BP’s results for the last quarter of 2010 were published yesterday, with the firm admitting that the total cost of the Deepwater Horizon spill will be about £26bn. This off the back of making a total loss of £3.1bn for last year, despite final quarter profits of £2.9bn (made mainly because of the high oil price).
Despite this news, BP has resumed payment of the quarterly dividend it pays to shareholders, now set at the princely sum of seven US cents a share. This is half what it paid out pre-Gulf of Mexico and works out at about £3bn less cash paid to shareholders each year. As the BBC’s Robert Peston points out, the huge costs of paying for Deepwater Horizon will mean dividends could remain flat over the next 10 years, costing investors and pension holders somewhere in the region of £40bn.
New BP boss Bob Dudley also outlined the future strategy for the company post-Gulf of Mexico. It's the first indication of what, if anything, they’ve learned from the catastrophe and whether there is any chance of BP even attempting to go “beyond petroleum".
Unsurprisingly, first impressions are not good.
Though BP is selling half of its US refining capacity, including the Texas City plant that exploded in 2005, killing 15 workers (and where subsequent investigations found over 300 safety violations at the site resulting in BP being fined £21m), there is a renewed focus on finding and developing new sources of oil in “key” hydrocarbon areas, which tend to be in increasingly remote and fragile parts of the planet.
To this end BP will “significantly increase investment in exploration” and focus on “upstream business in key oil and gas basins". Put simply, this means more exploratory drilling in unconventional areas like deep water and the Arctic, and explains why BP has invested so heavily in developing new operations in areas like the Kara Sea in the far north of Siberia.

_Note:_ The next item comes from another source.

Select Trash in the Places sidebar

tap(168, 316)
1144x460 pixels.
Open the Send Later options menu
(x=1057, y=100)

It is also spending heavily to upgrade the Whiting refinery in Indiana, “significantly increasing its capability to process heavy Canadian crude". This allows BP to process and refine more of the climate-wrecking tar sands it gets from Alberta, some of which may come from the Sunrise project it wants to open with partner Husky Energy.
So what do the pronouncements from St. James’ Square really mean for one of Britain’s biggest companies, the millions of people who own part of it through their pensions, and, lest we forget, the global environment? Certainly the three of them are inextricably linked.

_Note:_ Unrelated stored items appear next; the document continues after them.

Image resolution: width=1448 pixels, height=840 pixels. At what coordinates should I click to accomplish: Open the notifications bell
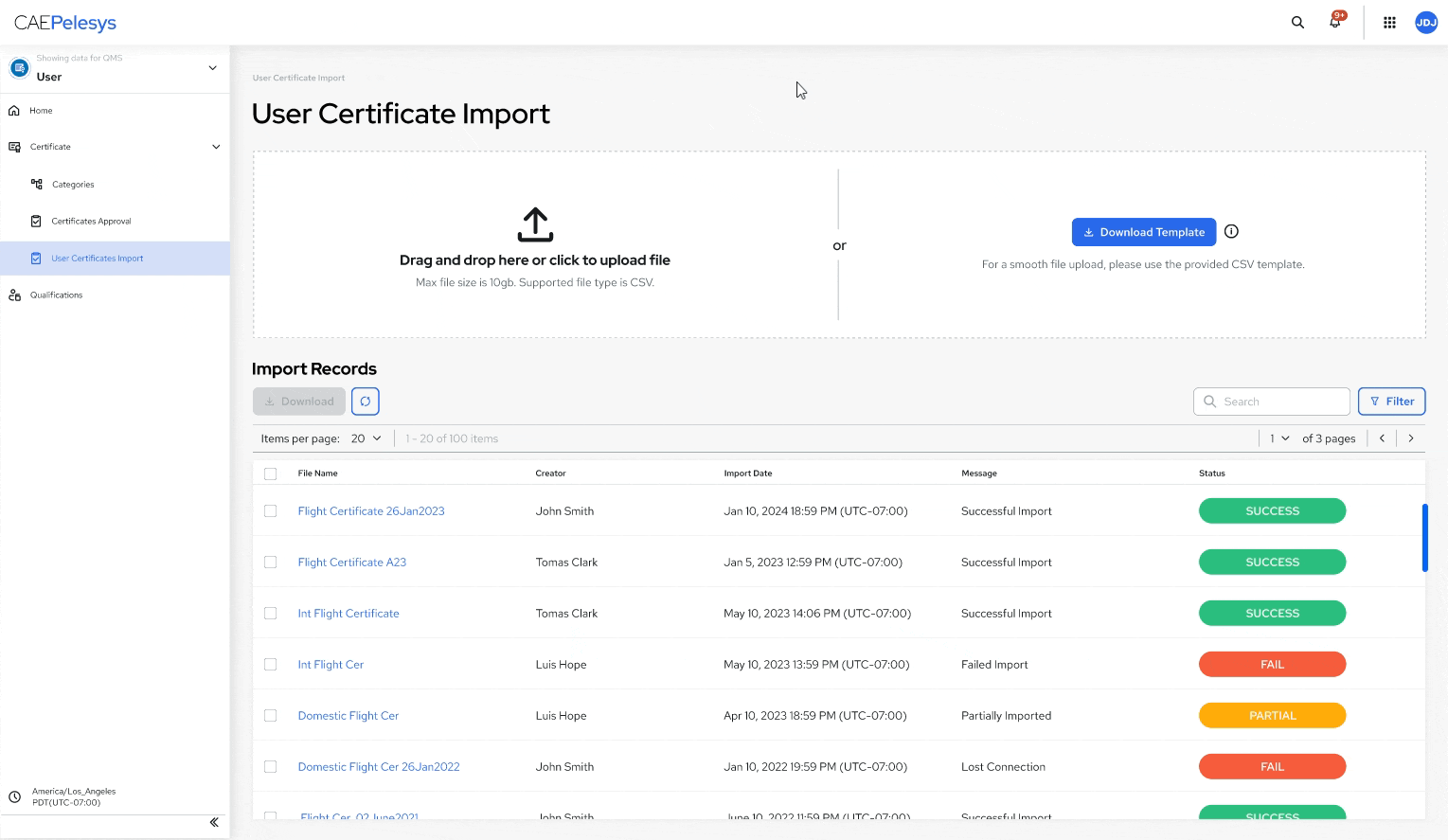pos(1334,22)
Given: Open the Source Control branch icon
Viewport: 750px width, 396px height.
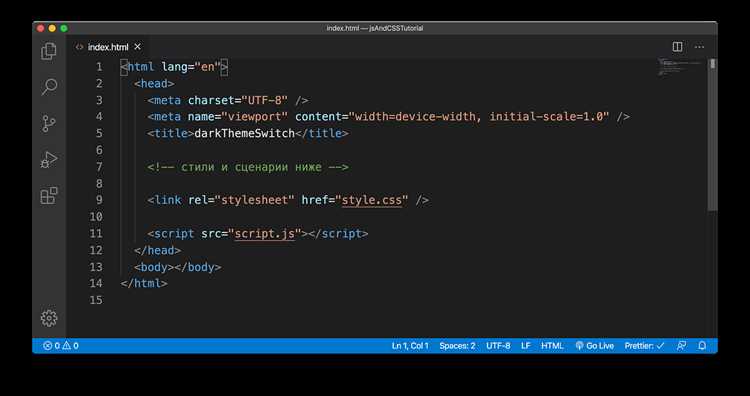Looking at the screenshot, I should [49, 123].
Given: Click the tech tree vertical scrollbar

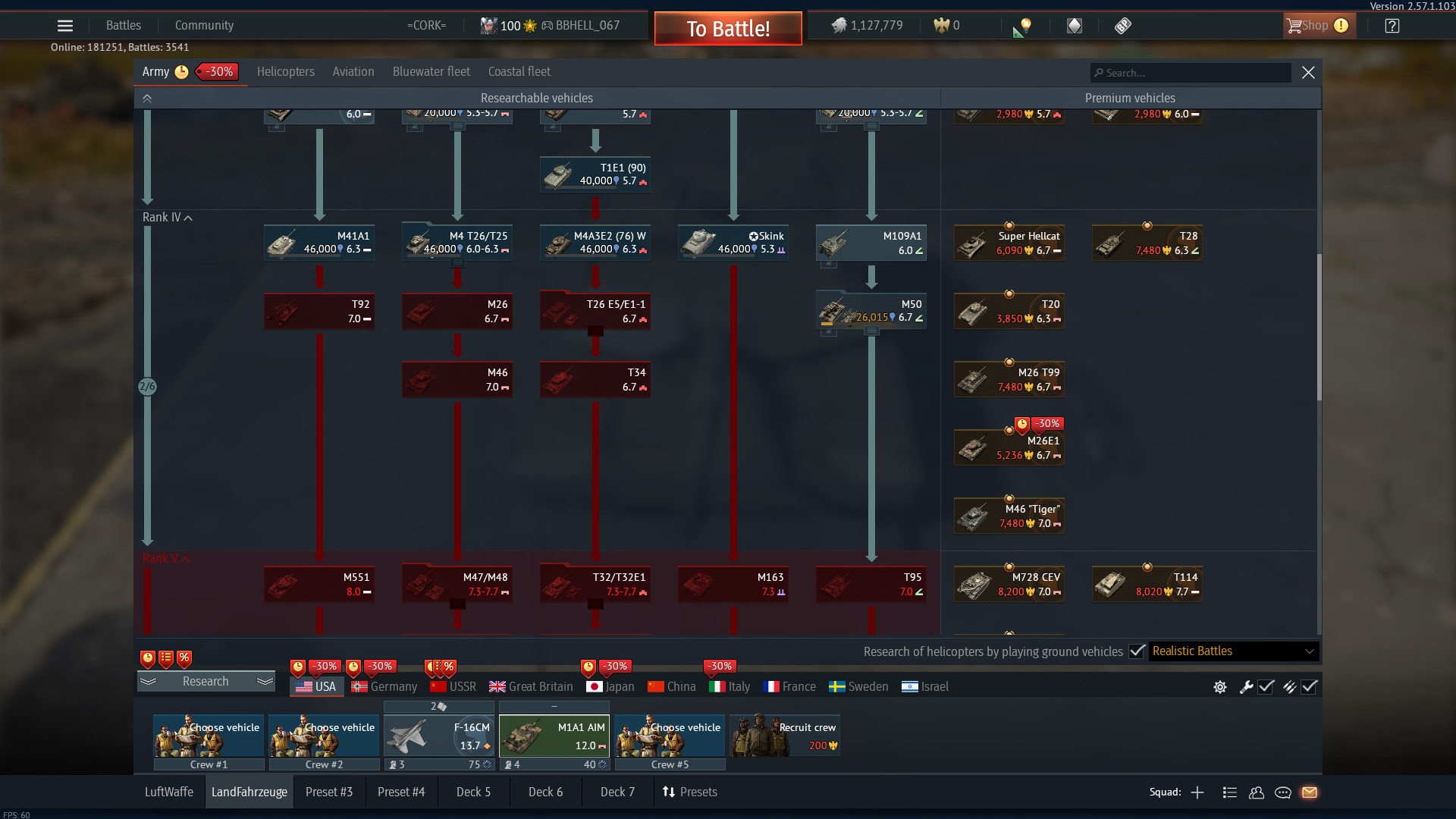Looking at the screenshot, I should 1320,326.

Well, BP is certainly putting a positive sheen on the new strategy, with Dudley claiming it’s an “opportunity to reset the company, adjusting the shape of our business, and focus on growing value for shareholders.” That sounds great, but there’s a problem. As Terry Macalister over at The Guardian points out, resetting the company seems to involve taking more of precisely the same risks that resulted in the near death experience that was Deepwater Horizon. Plans include more focus on the Russian arctic, Alaska, deep water off Brazil and Libya, and ultra-deep water off Angola. None of these are easy places to operate. And all of them carry the risk of something going horribly wrong. Again.
Which is why this is bad news for investors. The Gulf of Mexico spill sent BP’s share price through the floor. It’s written off billions to cover the clean up, the dividend has only just been reinstated and at a much lower level than previously. This means pension funds and pensioners, many of whose cash is directly tied to the company’s future, have already felt the effects of BP’s recklessness off the coast of Louisiana. And will suffer the same fate if it makes another hash of drilling in, say, the Arctic.
On top of this, you have to wonder at the logic of getting into bed with a company like Rosneft, which doesn’t have a particularly blemish-free track record. The Sun described them as “less than reliable partners” and quite how BP thinks that a strategic alliance to develop the wilds of the Siberian arctic with an oil major possibly facing a multi-billion dollar lawsuit for allegedly creaming off vast chunks of rival firm Yukos represents “growing value for shareholders” is anyone’s guess. In fact, the Rosneft deal looks so dodgy that a UK judge has issued a preliminary injunction to stop it from going ahead.
Clearly, chasing the last drops of oil from some of the world’s most remote places isn’t great news for the environment either. Should a spill happen in the high Arctic the consequences would be catastrophic, potentially be far worse than Deepwater Horizon, while questions remain over the efficacy of existing plans to contain a spill up there. And burning all the oil we can get our hands on will, at least according to the International Energy Agency, result in an average 6 degree global warming. No wonder Dudley said the other week that BP is “not as optimistic as others about progress in reducing carbon emissions". You don’t say.
So what’s the upshot of all this? You would have thought the millions of barrels of oil spewing out from the ruptured Macondo well nearly a mile under the Gulf of Mexico would have served as a salient warning to BP, the rest of the oil industry, investors and society as a whole, about the true costs of our addiction to oil. It should have shown the need to end our reckless pursuit of increasingly unconventional oil at whatever cost, and prompted a renewed focus on cutting demand, driving up efficiency and building real clean technology solutions.
Sadly, it seems Bob is unwilling to learn the lesson. This “sadly naïve” attitude, as The Telegraph puts it, threatening as it does both our pensions and the global environment, also means that the next Gulf of Mexico-style disaster may be lurking just around the corner.